# Online Phone Directory



## jyotiranjanpanda (May 27, 2005)

*Hi..
I want to know which Mobile Service Providers provides an online directory so that we can search for any mobile no or customer's name of particular mobile no.

Regards,
Jyotiranjan Panda*


----------



## expertno.1 (May 27, 2005)

u can use airtel


----------



## jyotiranjanpanda (May 27, 2005)

How Can I Use Airtel Yaar.
May I know the site name where airtel provides online directory.

Regards,




			
				expertno.1 said:
			
		

> u can use airtel


----------



## grinning_devil (May 27, 2005)

i dont think i have come across any such directory ... 

though therez an online directory for MTNL/Landline subscribers ...


----------



## mohit (May 27, 2005)

ya right i dont think there is any online directory of mobile subscribers as such ... reliance has a rim directory in r-world handsets which is quite useful but not alwaz accurate. trai had made it mandatory for mobile operators to publish directories of subscribers sometime bak but havent seen anything till now.


----------



## dinesh_singh (May 27, 2005)

reliance provide online diroctry....o dont thin that airtel has this facility


----------



## reign18 (Jun 17, 2009)

ya appropriate i dont anticipate there is any online agenda of adaptable subscribers as such ... assurance has a rim agenda in r-world handsets which is absolutely advantageous but not alwaz accurate. trai had fabricated it binding for adaptable operators to broadcast directories of subscribers ancient bak but havent apparent annihilation till now


_________________
define


----------



## Aspire (Jun 18, 2009)

jyotiranjanpanda said:


> *Hi..
> I want to know which Mobile Service Providers provides an online directory so that we can search for any mobile no or customer's name of particular mobile no.
> 
> Regards,
> Jyotiranjan Panda*



At least in India, Thats not Possible and I'm glad of it or all prank calls(to the Landlines of my friends without Caller IDs) would be traced back to me.


----------



## vsrini40 (Jun 18, 2009)

I don't think that any of the companies r having the mobile
directory.
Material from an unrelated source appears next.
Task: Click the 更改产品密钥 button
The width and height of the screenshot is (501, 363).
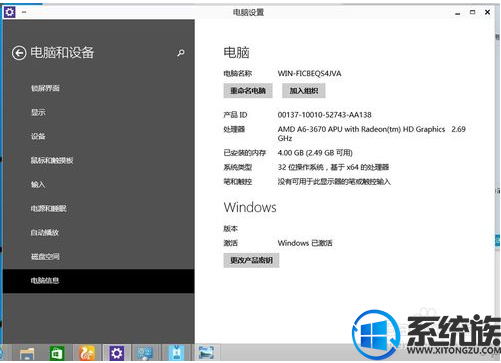Action: [251, 260]
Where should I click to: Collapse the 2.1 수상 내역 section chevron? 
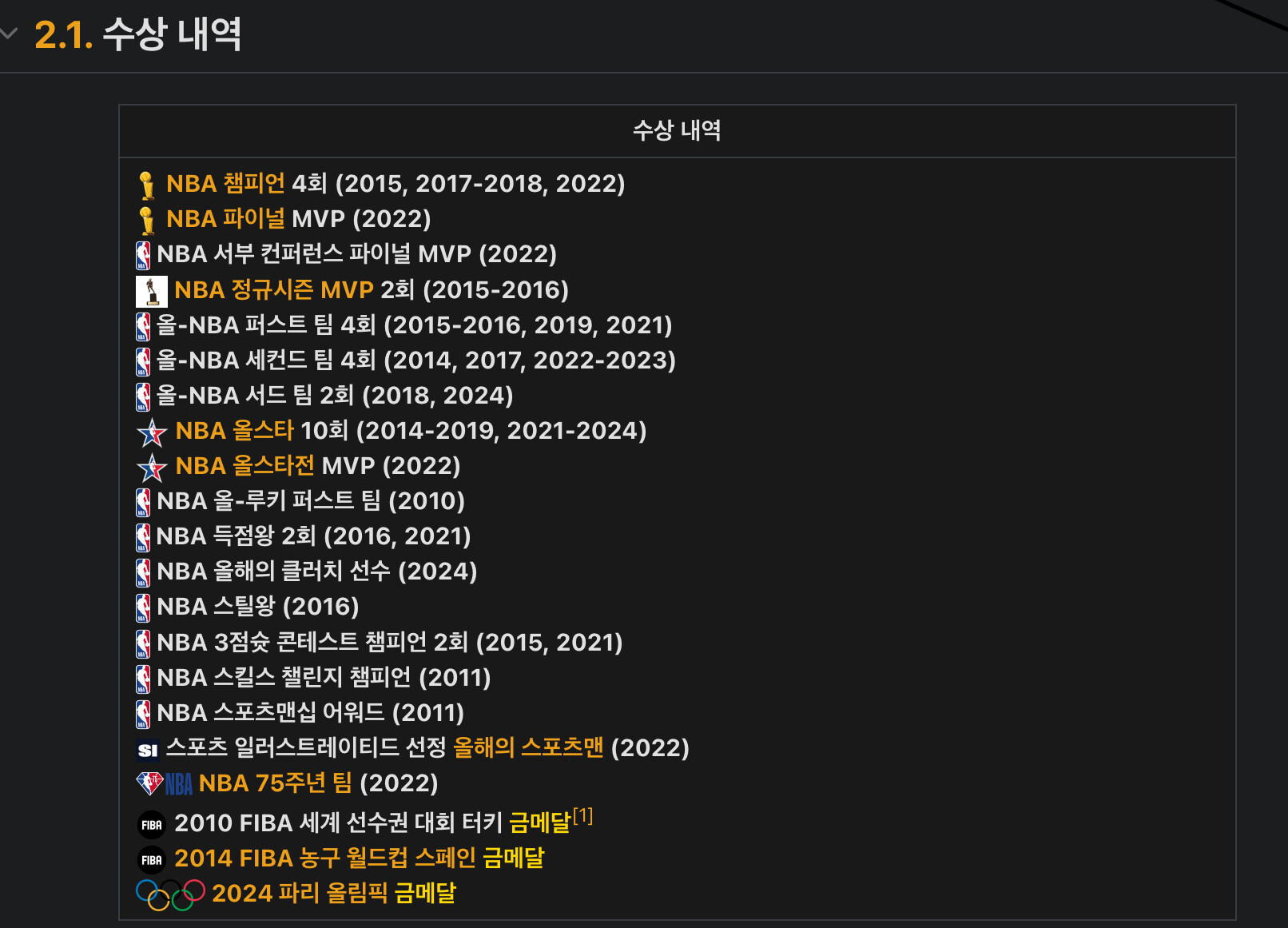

With the rapid growth of mobile phone users and 
 the availability of various companies offering the connection,
 no  such possibility is there now or the feasibility of such an
 excercise is being thought of by them. If I am not wrong, I think
 we are in the third place in the matter of mobile users in asian 
region. I am subject to correction.


----------



## Aspire (Jun 18, 2009)

US has more phones than India but you can look up each phone no. till the name and address of the owner.


----------



## WAR2100AD (Jun 22, 2009)

No such thing is available online or in hard copy coz it'll b easy for anyone to get anyone's mob no. n harass them(specially girls)


----------



## Aspire (Jun 26, 2009)

WAR2100AD said:


> No such thing is available online or in hard copy coz it'll b easy for anyone to get anyone's mob no. n harass them(specially girls)



That's Right.
And if a directory exists then it would include the numbers of all celebrities.


----------